### WORKING DATA
Start of Block

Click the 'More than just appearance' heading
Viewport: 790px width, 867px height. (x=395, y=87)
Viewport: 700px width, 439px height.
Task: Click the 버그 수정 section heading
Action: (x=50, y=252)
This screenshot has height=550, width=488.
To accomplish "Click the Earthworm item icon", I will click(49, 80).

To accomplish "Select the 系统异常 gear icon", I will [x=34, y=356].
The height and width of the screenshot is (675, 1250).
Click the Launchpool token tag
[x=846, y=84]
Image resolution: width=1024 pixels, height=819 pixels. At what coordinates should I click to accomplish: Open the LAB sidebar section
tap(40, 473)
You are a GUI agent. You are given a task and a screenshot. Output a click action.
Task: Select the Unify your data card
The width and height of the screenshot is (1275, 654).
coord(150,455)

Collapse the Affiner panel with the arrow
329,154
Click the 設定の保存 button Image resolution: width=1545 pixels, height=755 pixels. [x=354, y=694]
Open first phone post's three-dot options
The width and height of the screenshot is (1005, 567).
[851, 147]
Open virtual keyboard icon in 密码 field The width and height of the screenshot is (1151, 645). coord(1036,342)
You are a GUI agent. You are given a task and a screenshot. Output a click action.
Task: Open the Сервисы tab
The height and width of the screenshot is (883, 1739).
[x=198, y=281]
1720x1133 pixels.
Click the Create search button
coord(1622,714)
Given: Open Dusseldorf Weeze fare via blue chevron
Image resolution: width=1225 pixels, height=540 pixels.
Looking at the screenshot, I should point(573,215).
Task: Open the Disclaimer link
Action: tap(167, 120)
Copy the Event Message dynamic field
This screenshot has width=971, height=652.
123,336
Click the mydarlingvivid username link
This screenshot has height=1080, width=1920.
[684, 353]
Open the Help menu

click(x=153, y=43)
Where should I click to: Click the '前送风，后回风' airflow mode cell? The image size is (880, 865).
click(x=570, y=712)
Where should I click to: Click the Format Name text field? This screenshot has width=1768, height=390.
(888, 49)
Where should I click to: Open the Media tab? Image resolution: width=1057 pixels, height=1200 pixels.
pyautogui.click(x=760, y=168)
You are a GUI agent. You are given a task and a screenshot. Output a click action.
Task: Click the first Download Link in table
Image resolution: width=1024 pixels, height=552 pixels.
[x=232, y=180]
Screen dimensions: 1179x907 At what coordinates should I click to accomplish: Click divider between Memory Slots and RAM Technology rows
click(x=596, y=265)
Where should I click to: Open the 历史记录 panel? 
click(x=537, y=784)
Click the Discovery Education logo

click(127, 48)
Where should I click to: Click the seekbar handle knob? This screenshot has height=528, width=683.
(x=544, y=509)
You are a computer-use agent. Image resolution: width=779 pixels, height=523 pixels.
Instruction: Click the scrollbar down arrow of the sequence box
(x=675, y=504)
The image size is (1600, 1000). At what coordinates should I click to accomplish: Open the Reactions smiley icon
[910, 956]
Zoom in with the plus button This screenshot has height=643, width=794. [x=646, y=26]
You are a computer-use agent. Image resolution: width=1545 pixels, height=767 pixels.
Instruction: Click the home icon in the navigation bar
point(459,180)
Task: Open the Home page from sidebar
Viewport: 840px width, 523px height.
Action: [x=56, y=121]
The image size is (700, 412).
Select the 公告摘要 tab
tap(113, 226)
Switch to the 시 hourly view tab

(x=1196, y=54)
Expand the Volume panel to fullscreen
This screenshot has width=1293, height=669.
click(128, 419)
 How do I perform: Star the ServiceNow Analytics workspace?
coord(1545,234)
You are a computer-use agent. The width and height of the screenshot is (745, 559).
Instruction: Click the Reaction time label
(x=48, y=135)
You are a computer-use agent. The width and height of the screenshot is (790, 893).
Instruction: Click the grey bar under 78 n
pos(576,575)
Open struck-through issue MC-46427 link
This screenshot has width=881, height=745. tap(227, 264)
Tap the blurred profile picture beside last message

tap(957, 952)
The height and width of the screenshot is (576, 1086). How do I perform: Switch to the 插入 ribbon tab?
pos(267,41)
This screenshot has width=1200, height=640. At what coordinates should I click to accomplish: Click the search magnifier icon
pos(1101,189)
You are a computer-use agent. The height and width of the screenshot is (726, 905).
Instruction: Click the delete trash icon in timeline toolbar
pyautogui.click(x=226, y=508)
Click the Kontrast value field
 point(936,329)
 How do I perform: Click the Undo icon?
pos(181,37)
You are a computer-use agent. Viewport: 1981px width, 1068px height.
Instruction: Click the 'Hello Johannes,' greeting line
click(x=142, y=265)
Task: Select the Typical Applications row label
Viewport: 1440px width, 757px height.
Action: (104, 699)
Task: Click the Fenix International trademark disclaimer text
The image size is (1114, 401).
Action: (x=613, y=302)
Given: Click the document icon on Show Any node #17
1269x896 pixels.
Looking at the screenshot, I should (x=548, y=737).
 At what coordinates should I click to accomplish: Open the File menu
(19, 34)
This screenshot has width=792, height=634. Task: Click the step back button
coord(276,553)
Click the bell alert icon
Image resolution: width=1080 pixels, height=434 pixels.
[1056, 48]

End of Block

### GOAL OF THE EXERCISE
Take the lines above from the first through the one containing "Task: Select the Unify your data card" and reproduce them exactly; include nothing else.

### OUTPUT BELOW
Click the 'More than just appearance' heading
Viewport: 790px width, 867px height. (x=395, y=87)
Viewport: 700px width, 439px height.
Task: Click the 버그 수정 section heading
Action: (x=50, y=252)
This screenshot has height=550, width=488.
To accomplish "Click the Earthworm item icon", I will click(49, 80).

To accomplish "Select the 系统异常 gear icon", I will [x=34, y=356].
The height and width of the screenshot is (675, 1250).
Click the Launchpool token tag
[x=846, y=84]
Image resolution: width=1024 pixels, height=819 pixels. At what coordinates should I click to accomplish: Open the LAB sidebar section
tap(40, 473)
You are a GUI agent. You are given a task and a screenshot. Output a click action.
Task: Select the Unify your data card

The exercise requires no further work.